Esquisse à la plume. — Deux sœurs arlésiennes. — Contrastes.




She walks in beauty, like the night
Of cloudless climes and Starry skies ;
And all that’s best of dark and bright
Meet in her aspect and her eyes :
Thus mellow’d to that tender light
Which heaven to gaudy day denies, etc.

Hebrew melodies.


On pourrait remarquer ici, qu’écrivant à une époque où c’est presque une règle de faire des descriptions à la loupe et de compter un à un sur un visage d’héroïne le nombre des cils qui bordent ses yeux d’une frange soyeuse, on pourrait remarquer, dis-je, que l’auteur vient d’expédier bien lestement le portrait d’Odille, après s’être vanté de l’avoir non seulement connue, mais encore aimée. J’ajouterai donc, sans chercher à faire un portrait à la manière des romanciers du jour, qu’Odille appartenait à ce type gaulois, à ce type des déesses celtes, si tranché au milieu des autres types mauresque ou espagnol, grec ou romain, qui diversifient sans cesse la physionomie de la population arlésienne, et qu’on trouve rapprochés quelquefois, par un caprice de la nature, dans les membres d’une même famille. Elle était grande, bien faite, d’un port noble et gracieux : ses mains aux doigts effilés, ses pieds petits, tous les détails de sa personne étaient dignes des belles formes de ces statues antiques, sœurs de notre Diane ou de Vénus, qui sortent de temps en temps par fragments des travaux de nos fouilles. Mais ce qui avait surtout frappé le capitaine Babandy revenant d’Italie et s’attendant à ne trouver en Provence que les mêmes teints brunis par le même soleil, Odille était blonde avec des yeux bleus et avec le teint d’une blancheur ravissante, une blonde aux yeux vifs et doux, aux traits expressifs, aux couleurs vermeilles et sans fadeur.

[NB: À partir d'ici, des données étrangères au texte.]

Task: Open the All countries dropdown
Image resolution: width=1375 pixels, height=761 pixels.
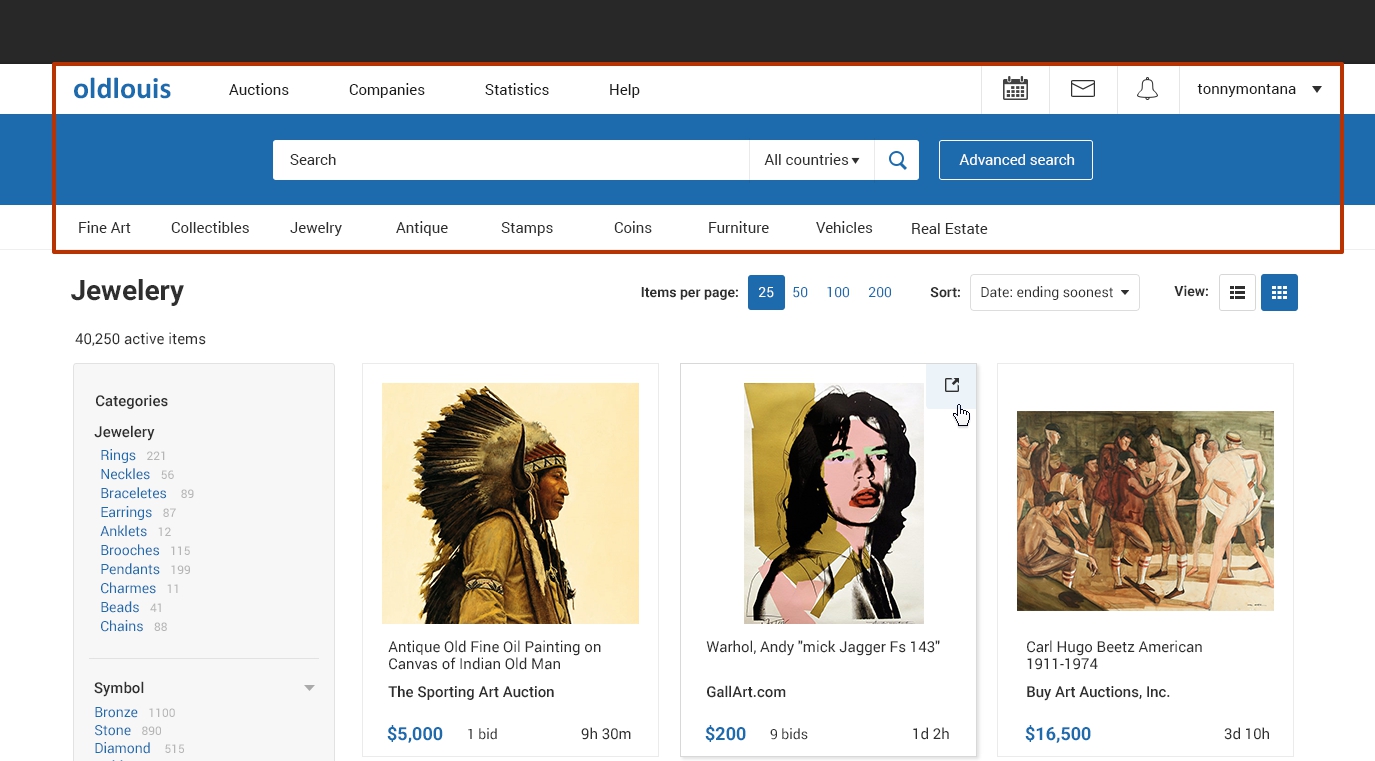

Odille était blonde et sa sœur était brune, ce qui formait un contraste piquant lorsqu’on les voyait ensemble. Un poète indigène qui n’avait pas encore lu les Mélodies hébraïques de lord Byron, par l’excellente raison qu’elles n’étaient pas écrites en anglais, et encore moins traduites en arlésien, je veux dire par un Arlésien ; un poète indigène voulant célébrer les deux sœurs, avait comparé l’aînée au jour, et la cadette à la nuit ; la première à un jour de printemps, lorsque le soleil, tiède encore, n’éclaire, dans les campagnes, d’autres fleurs que celles de l’amandier ; la seconde à une de ces magnifiques nuits méridionales que des milliers d’étoiles parent d’une lumière si brillante et si douce à la fois[1].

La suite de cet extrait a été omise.